Entendendo a projeção

“Ninguém se ilumina imaginando figuras de luz, mas se conscientizando da escuridão.” (Carl Jung)

Muitas vezes, sem termos consciência, projetamos nossas sombras nos outros para não assumir que esses sentimentos, julgamentos ou ideias são nossos.  Desde crianças, aprendemos a esconder nossos fracassos, medos e tudo o que existe de negativo dentro de nós. Quando vamos crescendo, é natural que transfiramos para as outras pessoas nossas culpas ou responsabilidades, comportamentos, pensamentos e emoções que julgamos inadequados, inaceitáveis e inadmissíveis, tudo o que aprendemos em nossa cultura que não podemos ser, o que devemos reprimir, afinal é mais fácil apontar o dedo em riste para o outro que enfrentar nossas sombras. 

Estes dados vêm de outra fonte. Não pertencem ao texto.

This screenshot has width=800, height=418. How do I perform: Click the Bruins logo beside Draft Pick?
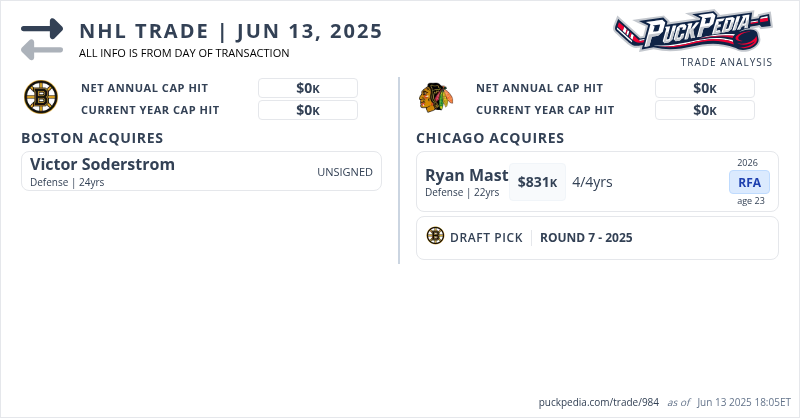[435, 236]
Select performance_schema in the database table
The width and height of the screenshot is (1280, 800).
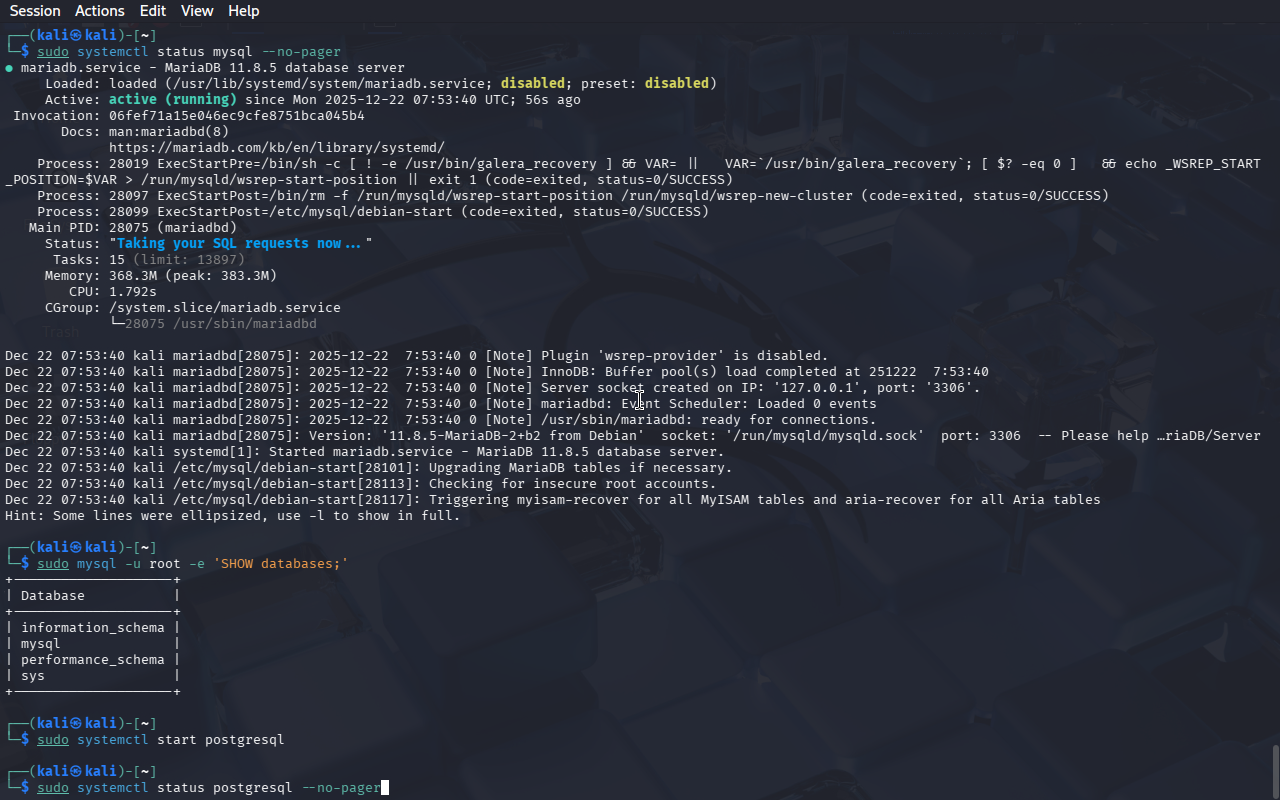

Outra tendência que ocorre quando não temos nossas sombras trazidas à luz é atrairmos pessoas para nos mostrar justamente essas feridas. Toda atitude externa que nos irrita, entristece ou desconforta revela uma sombra nossa. Nesta hora, podemos parar e pensar: “O que em mim atraiu essa pessoa? Que sombra minha essa pessoa está espelhando com esta atitude?”. Essa atitude carece de um alto grau de maturidade e honestidade, além de amor para entender e acolher nossas sombras e as sobras dos outros.  

Sobre a nossa responsabilidade

“Se você sofre, é por sua causa; se você se sente feliz, é por sua causa. Ninguém é responsável pela forma como você se sente, só você e ninguém mais. Você é o inferno e o céu também.” (Osho)

Quando iluminamos nossas sombras, conhecemos nossas potencialidades e nossos pontos fracos. A consequência disso é que passamos a identificar nas pessoas o que é nosso e o que não é. Por exemplo, se uma pessoa tem atitudes críticas conosco ou nos acusa de algo que não somos, isso não nos afligirá porque sabemos exatamente nossas virtudes e fraquezas. Muitas pessoas lançam sobre nós suas frustrações em vez de iluminarem suas sombras. Ao atingirmos este ponto de maturidade, compreendemos que cada pessoa tem o direito de se expressar do modo que quiser e que os indivíduos só nos dão aquilo que têm para dar. As pessoas evoluem quando querem. É o livre arbítrio. Aceitar a nós mesmos como somos nos faz também aceitar os outros do jeito que são. Aceitar, não ficar junto, porque semelhante atrai semelhante e, à medida que mudamos, atraímos pessoas mais compatíveis com a nossa nova energia.